__What to work on__
Every line of the records that holds the word "price" should be copied out.

○ ○ ○ ○

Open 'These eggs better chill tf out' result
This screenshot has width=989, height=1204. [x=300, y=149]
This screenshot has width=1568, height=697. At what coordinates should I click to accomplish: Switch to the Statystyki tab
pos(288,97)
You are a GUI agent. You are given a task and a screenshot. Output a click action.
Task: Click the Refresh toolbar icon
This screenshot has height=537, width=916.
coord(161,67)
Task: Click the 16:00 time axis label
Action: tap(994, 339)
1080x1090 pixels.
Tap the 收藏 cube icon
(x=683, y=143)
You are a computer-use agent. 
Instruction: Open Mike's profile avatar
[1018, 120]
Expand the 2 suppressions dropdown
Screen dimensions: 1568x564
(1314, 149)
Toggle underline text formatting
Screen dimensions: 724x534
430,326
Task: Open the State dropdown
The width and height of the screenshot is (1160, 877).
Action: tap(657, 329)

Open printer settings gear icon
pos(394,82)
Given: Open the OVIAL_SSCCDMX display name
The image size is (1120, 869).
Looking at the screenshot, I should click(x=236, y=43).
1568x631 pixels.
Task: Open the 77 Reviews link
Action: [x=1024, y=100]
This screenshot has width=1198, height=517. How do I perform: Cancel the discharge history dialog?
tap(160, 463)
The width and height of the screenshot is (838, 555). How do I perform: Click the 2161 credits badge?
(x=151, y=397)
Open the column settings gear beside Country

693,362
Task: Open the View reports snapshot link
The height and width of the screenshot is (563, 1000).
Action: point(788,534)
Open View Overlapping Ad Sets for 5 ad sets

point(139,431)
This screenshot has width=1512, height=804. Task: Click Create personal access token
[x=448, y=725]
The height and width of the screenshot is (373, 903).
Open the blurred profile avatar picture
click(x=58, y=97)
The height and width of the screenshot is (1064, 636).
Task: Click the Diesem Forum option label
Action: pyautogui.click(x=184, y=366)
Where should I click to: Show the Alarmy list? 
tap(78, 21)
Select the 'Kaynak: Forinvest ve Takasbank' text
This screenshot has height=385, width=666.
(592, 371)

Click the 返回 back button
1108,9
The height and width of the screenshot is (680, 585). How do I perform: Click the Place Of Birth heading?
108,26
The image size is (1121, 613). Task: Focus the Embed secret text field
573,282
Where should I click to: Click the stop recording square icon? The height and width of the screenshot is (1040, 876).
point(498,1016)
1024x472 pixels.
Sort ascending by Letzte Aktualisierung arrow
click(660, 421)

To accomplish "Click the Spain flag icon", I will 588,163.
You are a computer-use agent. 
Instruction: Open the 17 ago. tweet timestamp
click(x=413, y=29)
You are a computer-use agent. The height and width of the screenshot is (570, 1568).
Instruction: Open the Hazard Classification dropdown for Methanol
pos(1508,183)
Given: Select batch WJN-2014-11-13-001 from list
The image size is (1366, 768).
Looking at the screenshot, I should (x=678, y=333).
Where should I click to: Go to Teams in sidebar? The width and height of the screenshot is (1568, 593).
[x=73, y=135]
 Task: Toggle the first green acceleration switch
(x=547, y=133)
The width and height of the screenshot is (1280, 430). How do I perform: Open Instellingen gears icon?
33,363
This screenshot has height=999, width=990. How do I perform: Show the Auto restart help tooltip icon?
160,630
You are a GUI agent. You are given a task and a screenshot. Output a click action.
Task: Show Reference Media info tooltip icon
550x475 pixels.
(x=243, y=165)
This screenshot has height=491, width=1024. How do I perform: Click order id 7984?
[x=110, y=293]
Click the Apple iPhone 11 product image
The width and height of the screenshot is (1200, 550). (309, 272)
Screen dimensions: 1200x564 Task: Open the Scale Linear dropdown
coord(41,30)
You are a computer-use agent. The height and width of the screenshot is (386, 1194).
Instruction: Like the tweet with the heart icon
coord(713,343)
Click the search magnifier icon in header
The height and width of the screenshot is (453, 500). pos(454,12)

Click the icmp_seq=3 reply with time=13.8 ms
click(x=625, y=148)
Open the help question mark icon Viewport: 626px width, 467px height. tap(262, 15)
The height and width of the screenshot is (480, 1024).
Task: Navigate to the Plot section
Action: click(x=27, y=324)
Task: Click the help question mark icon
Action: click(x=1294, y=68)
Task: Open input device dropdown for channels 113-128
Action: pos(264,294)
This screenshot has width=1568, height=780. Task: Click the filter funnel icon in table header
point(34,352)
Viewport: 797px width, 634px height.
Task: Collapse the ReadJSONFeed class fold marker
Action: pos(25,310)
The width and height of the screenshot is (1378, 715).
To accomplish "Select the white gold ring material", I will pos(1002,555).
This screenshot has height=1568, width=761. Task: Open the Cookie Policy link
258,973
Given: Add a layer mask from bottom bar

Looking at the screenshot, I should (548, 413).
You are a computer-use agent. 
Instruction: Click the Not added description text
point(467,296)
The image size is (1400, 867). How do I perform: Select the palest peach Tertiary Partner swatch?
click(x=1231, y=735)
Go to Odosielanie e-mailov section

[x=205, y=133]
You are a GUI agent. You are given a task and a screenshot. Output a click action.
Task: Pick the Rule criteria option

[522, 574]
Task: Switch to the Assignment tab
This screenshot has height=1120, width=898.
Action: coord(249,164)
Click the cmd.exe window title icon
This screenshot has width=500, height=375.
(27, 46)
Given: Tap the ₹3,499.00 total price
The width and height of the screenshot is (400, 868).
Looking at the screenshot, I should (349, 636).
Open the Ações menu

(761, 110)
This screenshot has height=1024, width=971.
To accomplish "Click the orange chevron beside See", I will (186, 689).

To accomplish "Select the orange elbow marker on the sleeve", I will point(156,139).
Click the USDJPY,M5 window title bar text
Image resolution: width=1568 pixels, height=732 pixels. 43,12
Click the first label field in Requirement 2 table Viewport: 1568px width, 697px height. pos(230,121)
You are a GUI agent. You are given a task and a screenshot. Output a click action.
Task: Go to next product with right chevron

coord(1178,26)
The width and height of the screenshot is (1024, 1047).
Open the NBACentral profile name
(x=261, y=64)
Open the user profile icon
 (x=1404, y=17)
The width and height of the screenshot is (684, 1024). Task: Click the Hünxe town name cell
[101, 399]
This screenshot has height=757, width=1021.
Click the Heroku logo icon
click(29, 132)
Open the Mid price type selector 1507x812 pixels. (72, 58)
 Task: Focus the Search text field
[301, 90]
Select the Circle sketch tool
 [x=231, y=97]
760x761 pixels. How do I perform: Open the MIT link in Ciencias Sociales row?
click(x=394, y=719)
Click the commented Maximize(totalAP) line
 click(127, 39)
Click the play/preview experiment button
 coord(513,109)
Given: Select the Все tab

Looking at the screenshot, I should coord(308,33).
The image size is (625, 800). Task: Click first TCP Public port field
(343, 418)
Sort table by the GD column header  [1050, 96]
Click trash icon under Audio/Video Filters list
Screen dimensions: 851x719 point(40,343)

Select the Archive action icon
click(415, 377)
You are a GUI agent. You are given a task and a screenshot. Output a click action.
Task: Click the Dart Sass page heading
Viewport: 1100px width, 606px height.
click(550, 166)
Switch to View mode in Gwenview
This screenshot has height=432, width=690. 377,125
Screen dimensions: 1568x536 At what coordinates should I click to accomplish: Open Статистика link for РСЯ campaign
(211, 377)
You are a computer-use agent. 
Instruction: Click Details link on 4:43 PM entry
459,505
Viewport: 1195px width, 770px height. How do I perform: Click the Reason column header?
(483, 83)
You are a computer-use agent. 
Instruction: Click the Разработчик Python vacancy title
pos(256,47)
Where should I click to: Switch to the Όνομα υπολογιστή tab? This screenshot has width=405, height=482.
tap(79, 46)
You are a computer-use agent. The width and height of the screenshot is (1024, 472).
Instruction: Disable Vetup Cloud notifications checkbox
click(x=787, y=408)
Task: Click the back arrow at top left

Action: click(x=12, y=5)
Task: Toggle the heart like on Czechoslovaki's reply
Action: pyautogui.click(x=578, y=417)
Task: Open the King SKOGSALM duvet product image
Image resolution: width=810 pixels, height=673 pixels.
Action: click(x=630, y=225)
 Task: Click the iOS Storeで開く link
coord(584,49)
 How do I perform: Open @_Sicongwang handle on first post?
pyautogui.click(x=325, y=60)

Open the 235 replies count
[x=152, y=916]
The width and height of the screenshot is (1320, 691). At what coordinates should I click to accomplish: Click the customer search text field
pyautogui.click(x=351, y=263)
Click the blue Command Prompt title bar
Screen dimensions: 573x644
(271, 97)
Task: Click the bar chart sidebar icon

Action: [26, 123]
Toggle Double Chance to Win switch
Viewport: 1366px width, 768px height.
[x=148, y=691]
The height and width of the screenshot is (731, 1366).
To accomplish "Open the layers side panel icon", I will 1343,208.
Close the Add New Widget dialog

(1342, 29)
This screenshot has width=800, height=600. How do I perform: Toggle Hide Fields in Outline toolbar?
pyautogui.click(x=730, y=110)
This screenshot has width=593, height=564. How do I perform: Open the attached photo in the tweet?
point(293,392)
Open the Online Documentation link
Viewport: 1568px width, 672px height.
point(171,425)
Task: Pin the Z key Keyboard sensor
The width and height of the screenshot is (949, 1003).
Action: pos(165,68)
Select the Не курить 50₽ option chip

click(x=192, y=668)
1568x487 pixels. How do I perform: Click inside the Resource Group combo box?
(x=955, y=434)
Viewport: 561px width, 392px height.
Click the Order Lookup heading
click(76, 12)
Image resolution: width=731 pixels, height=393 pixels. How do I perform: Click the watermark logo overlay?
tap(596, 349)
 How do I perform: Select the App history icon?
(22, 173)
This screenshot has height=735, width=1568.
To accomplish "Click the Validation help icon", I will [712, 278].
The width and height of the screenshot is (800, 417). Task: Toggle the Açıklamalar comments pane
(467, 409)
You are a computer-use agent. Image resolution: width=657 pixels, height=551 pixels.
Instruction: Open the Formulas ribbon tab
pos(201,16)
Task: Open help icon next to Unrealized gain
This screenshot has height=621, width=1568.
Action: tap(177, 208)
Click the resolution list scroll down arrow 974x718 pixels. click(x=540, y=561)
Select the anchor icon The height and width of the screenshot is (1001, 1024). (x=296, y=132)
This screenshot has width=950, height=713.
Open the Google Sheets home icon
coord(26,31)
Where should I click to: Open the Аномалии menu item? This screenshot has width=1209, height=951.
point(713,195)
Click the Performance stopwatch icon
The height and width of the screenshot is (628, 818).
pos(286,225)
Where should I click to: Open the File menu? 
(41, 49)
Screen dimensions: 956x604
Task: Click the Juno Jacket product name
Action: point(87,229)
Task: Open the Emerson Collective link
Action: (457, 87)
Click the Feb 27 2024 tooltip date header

○ ○ ○ ○

__Output for this task__
Given: Tap the ₹3,499.00 total price
Open the Mid price type selector 1507x812 pixels. (72, 58)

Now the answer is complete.